* [PAGE TEXT]
# Axminster O'Donnell jaws - anyone have opinions to share?



## graduate_owner (7 Nov 2012)

Hi everyone,
I have finally decided that my Christmas wish list should contain the Axminster Goliath chuck. However there is a wide range of jaws and I'm unsure which to go for - the O'Donnell jaws look 'different' and I'm wondering what advantages they offer and whether they'd be a good option to start with.

Do any of you regulars use these, and would you recommend them to start with - if not which jaws would you recommend?

Also, does anyone have any negative experiences regarding the Goliath, or is it really as good as it appears?

Many thanks,

K


----------



## paulm (7 Nov 2012)

What work do you envisage doing with your chuck and jaws ?

I have a goliath chuck, a versachuck, a vicmarc and a cheap chinese clone, all use the axminster or the vicmarc jaws of various types and sizes.

The axminster o'donnell combined jaw sets (set of three, nesting) would be what I would buy now if starting out again on turning small to medium sized bowls, hollow forms and the like. The distance the jaws grip the workpiece in front of the chuck allow good access behind the workpiece which is helpful, and the depth of the jaws and the internal configuration also allows good grip on dowels/spigots/branches too whether using the dovetailed ends of the jaws or not. The latest design allows the smaller jaw sets to be mounted within the larger ones, being much quicker and easier to use than separate jaws that need to be dismounted and remounted. Probably the most flexible general use set of jaws available I would think.

You could manage with a cheaper single C type jaw set or similar if doing simple bowls of a similar design and size, but the set of o'donnell jaws should cover a much wider range of possibilities and are very good value I think.

* [MATERIAL]
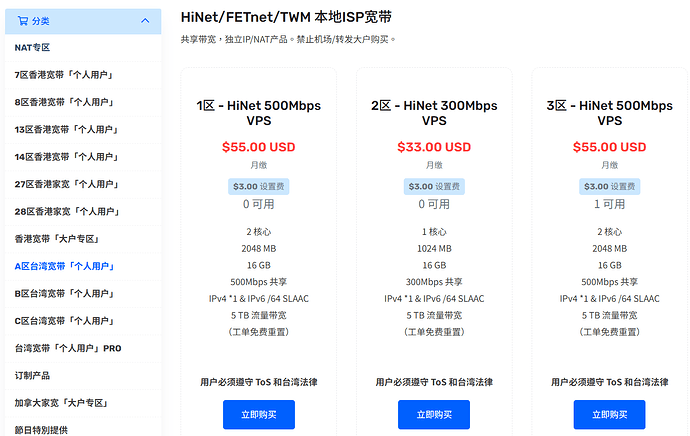Switch to B区台湾宽带「个人用户」 category
Image resolution: width=690 pixels, height=436 pixels.
click(x=83, y=293)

* [WORK TO DO]
a: Print the part of the thread about Axminster O'Donnell jaws starting with "## graduate_owner (7" and going on through "to start with.".
b: Answer these questions from the thread about Axminster O'Donnell jaws:
(i) Which chuck has the first poster decided to put on a Christmas wish list?
(ii) How many jaw sets make up the combined O'Donnell set that paulm says he would buy?
(iii) What cheaper choice does paulm say could do for simple bowls of a similar design and size?

* [WRITTEN RESPONSES]
a:
## graduate_owner (7 Nov 2012)

Hi everyone,
I have finally decided that my Christmas wish list should contain the Axminster Goliath chuck. However there is a wide range of jaws and I'm unsure which to go for - the O'Donnell jaws look 'different' and I'm wondering what advantages they offer and whether they'd be a good option to start with.

b:
(i) The Axminster Goliath chuck.
(ii) Three.
(iii) A single C type jaw set or similar.